WORK INSTRUCTIONS: Only the lines below between the ones containing "98 (190, 656)" and "トップページ (231, 4)", inclusive, are to be reproduced, each exactly as it stands.

RECORDS SUPPLIED:
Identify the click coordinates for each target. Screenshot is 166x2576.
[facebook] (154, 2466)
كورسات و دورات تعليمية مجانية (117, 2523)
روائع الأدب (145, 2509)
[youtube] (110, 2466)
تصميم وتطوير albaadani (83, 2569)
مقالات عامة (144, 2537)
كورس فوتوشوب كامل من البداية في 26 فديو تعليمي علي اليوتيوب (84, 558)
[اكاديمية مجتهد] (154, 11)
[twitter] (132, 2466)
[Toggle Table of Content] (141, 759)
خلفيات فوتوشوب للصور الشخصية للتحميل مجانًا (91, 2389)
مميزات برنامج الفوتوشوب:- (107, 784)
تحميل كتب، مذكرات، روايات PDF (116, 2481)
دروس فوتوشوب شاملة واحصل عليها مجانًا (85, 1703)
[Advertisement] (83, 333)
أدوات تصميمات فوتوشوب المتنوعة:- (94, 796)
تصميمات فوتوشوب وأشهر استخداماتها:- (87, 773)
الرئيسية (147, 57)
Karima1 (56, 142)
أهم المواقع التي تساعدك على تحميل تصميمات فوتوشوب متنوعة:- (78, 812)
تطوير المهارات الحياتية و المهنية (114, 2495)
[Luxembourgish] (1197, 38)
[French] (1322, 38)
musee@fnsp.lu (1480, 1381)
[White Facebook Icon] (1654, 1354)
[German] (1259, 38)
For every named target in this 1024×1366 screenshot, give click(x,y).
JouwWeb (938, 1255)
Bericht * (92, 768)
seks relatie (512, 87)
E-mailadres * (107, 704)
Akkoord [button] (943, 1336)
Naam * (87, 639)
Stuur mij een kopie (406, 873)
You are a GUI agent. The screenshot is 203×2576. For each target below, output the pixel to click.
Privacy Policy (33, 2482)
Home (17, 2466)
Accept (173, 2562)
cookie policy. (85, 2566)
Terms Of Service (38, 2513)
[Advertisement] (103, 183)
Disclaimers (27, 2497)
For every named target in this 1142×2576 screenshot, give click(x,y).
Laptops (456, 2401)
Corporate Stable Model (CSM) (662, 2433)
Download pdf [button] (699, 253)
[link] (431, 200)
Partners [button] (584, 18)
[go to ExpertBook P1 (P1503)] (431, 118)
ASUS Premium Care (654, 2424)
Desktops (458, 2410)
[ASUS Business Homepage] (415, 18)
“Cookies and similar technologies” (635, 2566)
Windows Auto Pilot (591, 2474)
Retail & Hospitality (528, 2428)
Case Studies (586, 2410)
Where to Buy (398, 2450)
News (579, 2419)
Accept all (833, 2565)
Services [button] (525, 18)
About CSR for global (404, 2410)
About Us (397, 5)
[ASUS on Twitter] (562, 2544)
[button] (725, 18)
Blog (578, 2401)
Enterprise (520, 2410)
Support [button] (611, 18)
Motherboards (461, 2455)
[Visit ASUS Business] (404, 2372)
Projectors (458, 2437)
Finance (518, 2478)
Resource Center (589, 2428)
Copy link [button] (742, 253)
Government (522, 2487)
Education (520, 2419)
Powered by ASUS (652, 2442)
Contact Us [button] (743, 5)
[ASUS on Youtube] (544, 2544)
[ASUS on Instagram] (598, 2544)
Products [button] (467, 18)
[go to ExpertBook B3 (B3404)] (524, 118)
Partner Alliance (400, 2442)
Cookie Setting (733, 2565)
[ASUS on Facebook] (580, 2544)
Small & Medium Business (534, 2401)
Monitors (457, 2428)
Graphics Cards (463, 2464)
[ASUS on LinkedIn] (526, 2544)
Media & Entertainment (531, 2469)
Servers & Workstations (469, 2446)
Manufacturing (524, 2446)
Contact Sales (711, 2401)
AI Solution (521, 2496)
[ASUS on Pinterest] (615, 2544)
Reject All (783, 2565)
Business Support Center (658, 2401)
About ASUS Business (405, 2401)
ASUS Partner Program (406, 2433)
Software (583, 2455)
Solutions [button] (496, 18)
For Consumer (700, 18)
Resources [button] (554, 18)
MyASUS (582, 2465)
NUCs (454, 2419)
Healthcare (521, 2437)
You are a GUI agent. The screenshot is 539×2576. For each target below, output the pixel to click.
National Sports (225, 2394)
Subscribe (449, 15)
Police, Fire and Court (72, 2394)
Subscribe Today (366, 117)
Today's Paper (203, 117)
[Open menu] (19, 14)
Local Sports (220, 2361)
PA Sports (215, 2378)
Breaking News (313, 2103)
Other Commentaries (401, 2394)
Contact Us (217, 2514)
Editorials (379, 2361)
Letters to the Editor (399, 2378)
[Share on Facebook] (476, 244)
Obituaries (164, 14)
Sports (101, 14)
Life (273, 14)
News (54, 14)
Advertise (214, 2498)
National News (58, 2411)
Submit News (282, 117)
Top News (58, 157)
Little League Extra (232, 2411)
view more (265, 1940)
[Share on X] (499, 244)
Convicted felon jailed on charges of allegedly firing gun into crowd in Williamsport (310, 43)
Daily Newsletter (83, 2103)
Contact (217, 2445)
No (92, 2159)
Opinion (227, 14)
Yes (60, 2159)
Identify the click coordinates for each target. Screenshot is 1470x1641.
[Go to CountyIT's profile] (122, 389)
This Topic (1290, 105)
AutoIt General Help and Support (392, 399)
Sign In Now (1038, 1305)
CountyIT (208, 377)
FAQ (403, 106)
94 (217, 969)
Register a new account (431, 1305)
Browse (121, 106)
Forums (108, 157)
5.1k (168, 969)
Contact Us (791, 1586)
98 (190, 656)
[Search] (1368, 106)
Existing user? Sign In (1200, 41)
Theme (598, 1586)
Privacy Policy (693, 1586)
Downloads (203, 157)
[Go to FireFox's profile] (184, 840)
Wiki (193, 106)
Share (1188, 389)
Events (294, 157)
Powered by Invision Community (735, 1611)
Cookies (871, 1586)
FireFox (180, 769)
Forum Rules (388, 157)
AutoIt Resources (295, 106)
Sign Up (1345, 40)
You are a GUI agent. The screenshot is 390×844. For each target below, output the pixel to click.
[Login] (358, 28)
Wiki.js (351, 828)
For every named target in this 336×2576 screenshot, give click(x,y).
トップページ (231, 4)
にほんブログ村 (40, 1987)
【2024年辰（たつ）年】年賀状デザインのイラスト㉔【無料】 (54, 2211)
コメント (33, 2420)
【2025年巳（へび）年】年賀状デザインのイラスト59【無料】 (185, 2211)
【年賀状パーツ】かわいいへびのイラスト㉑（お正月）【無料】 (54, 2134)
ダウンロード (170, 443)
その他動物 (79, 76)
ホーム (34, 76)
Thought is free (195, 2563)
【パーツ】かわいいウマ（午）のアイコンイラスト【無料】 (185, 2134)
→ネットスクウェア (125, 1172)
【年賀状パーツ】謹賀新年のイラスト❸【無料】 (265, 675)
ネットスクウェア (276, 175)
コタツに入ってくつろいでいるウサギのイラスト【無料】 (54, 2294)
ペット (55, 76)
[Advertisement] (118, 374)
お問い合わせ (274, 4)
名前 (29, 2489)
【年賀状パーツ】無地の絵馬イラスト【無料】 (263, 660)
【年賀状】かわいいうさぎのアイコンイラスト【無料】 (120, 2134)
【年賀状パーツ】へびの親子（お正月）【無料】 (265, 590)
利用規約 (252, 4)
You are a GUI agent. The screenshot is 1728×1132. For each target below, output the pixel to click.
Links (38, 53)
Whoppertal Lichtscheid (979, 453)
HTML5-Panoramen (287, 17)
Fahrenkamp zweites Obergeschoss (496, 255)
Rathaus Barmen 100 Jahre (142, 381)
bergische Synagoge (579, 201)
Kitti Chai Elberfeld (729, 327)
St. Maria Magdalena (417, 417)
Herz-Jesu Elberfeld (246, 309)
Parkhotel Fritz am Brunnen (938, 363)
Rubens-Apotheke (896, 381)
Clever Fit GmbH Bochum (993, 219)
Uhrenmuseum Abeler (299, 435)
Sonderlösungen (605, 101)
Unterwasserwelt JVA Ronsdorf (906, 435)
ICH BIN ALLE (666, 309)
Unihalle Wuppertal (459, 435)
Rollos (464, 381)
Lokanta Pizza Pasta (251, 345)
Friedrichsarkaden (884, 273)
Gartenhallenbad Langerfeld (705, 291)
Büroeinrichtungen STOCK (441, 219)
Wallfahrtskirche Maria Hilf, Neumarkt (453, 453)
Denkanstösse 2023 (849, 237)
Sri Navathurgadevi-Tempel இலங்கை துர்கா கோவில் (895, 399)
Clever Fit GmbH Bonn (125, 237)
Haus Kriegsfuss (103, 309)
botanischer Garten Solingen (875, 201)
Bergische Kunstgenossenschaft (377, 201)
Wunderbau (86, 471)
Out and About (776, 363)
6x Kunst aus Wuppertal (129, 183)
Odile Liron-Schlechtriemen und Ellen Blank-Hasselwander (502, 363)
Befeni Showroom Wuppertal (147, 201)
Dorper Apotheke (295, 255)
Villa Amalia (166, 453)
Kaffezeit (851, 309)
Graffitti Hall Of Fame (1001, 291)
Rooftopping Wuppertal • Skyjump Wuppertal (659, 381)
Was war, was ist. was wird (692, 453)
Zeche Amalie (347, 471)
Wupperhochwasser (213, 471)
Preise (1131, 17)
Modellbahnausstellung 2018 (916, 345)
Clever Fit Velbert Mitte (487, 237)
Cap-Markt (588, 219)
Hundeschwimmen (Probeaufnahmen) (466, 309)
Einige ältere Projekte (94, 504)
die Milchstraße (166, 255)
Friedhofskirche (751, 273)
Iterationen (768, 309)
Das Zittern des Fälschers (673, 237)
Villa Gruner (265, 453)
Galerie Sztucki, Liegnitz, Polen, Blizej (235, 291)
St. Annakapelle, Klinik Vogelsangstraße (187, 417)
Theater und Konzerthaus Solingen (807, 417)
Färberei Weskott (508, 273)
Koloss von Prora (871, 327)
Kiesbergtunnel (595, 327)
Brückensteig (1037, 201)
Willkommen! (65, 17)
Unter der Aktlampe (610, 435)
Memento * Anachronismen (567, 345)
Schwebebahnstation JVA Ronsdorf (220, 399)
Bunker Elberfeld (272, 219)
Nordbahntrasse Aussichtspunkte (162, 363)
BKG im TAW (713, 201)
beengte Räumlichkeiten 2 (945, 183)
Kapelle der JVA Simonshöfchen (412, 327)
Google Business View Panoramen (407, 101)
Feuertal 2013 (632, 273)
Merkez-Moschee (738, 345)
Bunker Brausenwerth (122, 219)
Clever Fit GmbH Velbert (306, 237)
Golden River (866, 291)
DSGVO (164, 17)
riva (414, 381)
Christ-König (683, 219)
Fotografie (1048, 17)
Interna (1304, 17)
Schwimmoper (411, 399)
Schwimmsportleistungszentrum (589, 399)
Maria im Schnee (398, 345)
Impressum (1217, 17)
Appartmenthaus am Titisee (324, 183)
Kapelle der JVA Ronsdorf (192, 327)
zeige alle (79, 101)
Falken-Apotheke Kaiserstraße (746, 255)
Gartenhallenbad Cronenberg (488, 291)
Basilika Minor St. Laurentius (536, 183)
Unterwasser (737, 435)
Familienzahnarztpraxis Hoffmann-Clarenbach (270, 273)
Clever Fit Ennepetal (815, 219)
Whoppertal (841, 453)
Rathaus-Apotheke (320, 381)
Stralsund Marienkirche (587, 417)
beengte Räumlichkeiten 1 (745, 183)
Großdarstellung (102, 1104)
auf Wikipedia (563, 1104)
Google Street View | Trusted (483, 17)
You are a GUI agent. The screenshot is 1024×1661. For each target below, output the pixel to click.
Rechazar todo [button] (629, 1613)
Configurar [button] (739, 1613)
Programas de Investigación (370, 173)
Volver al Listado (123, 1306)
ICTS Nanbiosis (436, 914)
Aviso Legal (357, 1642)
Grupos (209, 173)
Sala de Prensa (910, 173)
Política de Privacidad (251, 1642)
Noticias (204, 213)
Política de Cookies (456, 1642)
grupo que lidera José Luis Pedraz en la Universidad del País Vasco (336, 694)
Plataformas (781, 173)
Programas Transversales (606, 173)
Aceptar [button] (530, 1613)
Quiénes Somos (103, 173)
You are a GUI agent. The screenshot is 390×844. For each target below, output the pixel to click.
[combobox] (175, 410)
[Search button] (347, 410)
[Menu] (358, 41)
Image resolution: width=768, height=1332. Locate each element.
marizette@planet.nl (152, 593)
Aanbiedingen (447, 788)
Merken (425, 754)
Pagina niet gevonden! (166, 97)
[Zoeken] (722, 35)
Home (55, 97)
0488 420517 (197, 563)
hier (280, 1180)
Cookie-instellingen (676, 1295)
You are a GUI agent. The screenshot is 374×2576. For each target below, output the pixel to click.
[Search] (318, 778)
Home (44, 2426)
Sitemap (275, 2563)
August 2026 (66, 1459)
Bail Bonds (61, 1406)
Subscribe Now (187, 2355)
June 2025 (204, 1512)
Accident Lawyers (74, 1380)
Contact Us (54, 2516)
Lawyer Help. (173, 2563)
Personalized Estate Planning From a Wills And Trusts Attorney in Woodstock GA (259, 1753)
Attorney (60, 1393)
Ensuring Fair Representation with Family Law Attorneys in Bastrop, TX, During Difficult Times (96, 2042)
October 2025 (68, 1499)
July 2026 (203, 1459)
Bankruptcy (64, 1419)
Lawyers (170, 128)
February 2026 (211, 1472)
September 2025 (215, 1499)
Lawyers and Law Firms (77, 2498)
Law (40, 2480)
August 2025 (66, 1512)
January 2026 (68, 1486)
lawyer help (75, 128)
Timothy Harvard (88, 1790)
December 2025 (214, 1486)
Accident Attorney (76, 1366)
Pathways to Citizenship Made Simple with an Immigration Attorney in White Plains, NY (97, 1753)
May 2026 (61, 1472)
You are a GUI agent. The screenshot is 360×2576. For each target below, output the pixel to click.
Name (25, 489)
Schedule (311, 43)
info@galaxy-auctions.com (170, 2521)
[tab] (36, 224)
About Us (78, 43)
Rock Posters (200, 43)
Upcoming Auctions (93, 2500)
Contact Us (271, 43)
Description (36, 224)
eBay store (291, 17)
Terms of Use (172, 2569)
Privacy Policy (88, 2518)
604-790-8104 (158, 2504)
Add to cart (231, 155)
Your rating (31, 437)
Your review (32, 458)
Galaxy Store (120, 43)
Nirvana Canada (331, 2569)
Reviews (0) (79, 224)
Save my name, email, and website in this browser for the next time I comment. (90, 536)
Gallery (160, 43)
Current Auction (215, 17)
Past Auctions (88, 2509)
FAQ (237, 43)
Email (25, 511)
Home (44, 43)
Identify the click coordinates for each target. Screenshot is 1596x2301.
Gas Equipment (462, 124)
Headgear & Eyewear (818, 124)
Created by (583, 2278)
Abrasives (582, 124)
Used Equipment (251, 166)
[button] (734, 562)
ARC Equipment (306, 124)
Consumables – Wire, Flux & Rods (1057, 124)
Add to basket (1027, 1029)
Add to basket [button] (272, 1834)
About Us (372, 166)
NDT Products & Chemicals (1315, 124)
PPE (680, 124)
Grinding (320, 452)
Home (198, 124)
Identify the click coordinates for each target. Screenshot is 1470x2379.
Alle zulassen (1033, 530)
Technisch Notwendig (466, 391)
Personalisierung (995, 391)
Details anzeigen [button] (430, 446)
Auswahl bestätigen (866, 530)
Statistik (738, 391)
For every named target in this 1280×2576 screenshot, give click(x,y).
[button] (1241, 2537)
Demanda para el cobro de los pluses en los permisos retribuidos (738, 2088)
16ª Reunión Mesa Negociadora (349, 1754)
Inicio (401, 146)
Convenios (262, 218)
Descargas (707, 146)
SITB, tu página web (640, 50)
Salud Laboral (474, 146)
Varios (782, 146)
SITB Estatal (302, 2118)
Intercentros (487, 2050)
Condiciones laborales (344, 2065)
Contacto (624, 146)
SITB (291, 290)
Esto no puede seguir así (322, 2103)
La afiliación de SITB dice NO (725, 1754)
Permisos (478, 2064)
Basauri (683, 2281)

RESPONSE TO THIS EXERCISE:
98 (190, 656)
[Search] (1368, 106)
Existing user? Sign In (1200, 41)
Theme (598, 1586)
Privacy Policy (693, 1586)
Downloads (203, 157)
[Go to FireFox's profile] (184, 840)
Wiki (193, 106)
Share (1188, 389)
Events (294, 157)
Powered by Invision Community (735, 1611)
Cookies (871, 1586)
FireFox (180, 769)
Forum Rules (388, 157)
AutoIt Resources (295, 106)
Sign Up (1345, 40)
You are a GUI agent. The screenshot is 390×844. For each target below, output the pixel to click.
[Login] (358, 28)
Wiki.js (351, 828)
For every named target in this 336×2576 screenshot, give click(x,y).
トップページ (231, 4)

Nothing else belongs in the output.